Rainette de Rosenberg - Hyla rosenbergi, Marino Ballena, Costa Rica, le 11 août 2004
Cette rainette géante d'Amérique centrale aura peut-être disparu de la surface du globe d'ici 20 ans, comme un tiers des espèces d'amphibiens. La cause de ce massacre gigantesque, le plus important et le plus rapide depuis les dinosaures, n'est pas seulement l'activité humaine. C'est aussi la pensée de l'homme, ou du moins de certains, qui dévaste le monde à grande échelle. Le journaliste Pierre Kohler avait déjà publié un livre douteux il y a quelques années, L'Imposture Verte, qui s'acharnait contre toutes les grandes causes environnementales. Voilà que le scénariste de Jurassic Park (les dinosaures...) Michael Crichton s'engage à son tour dans la voie du révisionnisme écologique. Son roman Etat d'Urgence vient d'atterrir dans les librairies françaises. La thèse sous-jacente : le réchauffement de la planète est un mythe. Selon lui, les ordinateurs des scientifiques ne sont pas assez puissants pour conclure à la responsabilité humaine dans un dérèglement climatique qui resterait d'ailleurs à démontrer. Pour bâtir son projet, l'auteur est parti faire les poubelles d'obscurs laboratoires. Il a fini par y dénicher des études qui tendent à rejeter l'idée largement admise de l'affolement programmé des thermomètres. A travers une histoire sensationnaliste abondamment annotée, Michael Crichton voudrait nous convaincre du mensonge des climatologues, cautionnant in fine le refus de George Bush d'appliquer les accords de Kyoto. Il appâte le gogo européen en étalant fièrement ses chiffres de vente outre-atlantique : déjà 1,5 million d'exemplaires écoulés dans le pays le plus pollueur de la planète (bientôt rattrapé par la Chine dans cette course sinistre).

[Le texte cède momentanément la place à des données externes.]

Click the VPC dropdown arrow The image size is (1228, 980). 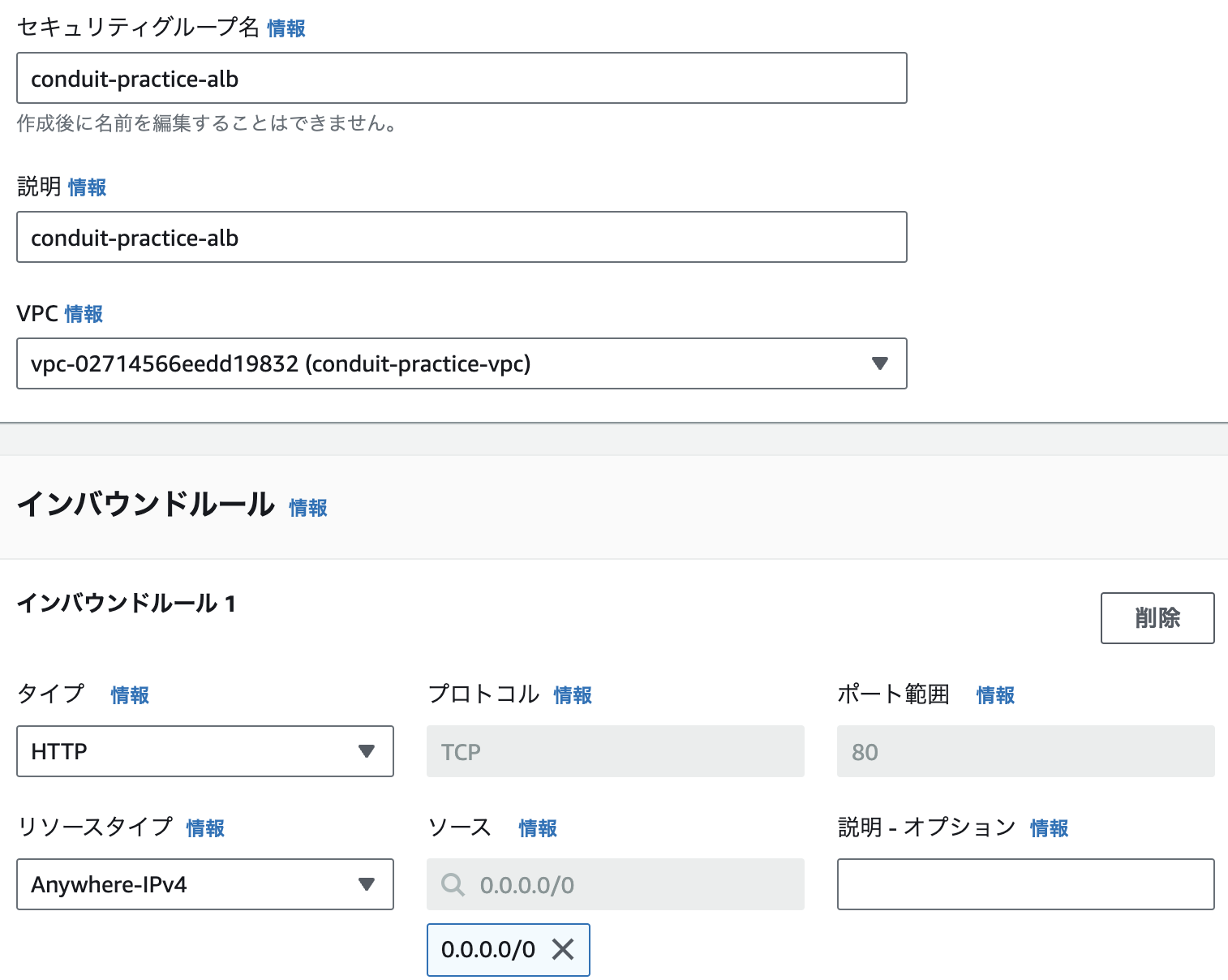[880, 364]
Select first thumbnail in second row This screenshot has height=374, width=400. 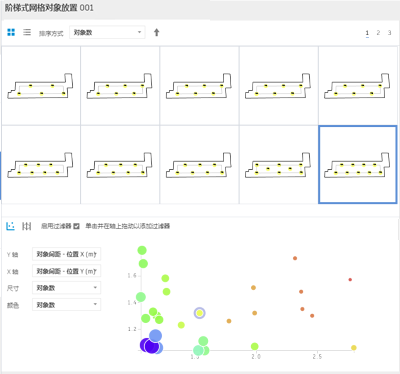41,164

Toutes les sensibilités sont dans la nature. Il est permis de douter de tout - y compris de la manière dont les médias traitent l'environnement. L'interrogation est souvent preuve de sagesse, et parfois source de progrès. Mais jouer la carte d'une dédramatisation outrancière sur des sujets aussi graves (le péril du monde) relève d'une provocation d'autant plus funeste qu'elle va permettre à un homme de s'en mettre plein les fouilles au moment où les populations indigènes d'Afrique orientale souffrent et meurent d'une sécheresse sans précédent. Surtout, instiller le trouble et la méfiance à si grande échelle risque de démobiliser les masses alors que la Terre a besoin d'un sursaut fondamental des consciences pour être sauvée des mille maux qui la rongent. Il n'est d'ailleurs nul besoin de héler les scientifiques ou de lancer des ordinateurs à l'assaut de modélisations byzantines. Le problème se constate sur le terrain. Il suffit de prendre la peine de regarder la Nature pour déplorer que, sous nos latitudes, les champignons ne poussent plus en automne ou que les mares restent à sec au printemps. Réchauffement climatique ou pas, d'origine humaine ou cyclique, peu importe : la vie s'érode et se meurt, partout, et cryogénisé dans son jacuzzi doré, Michael Crichton ne risque pas de le voir.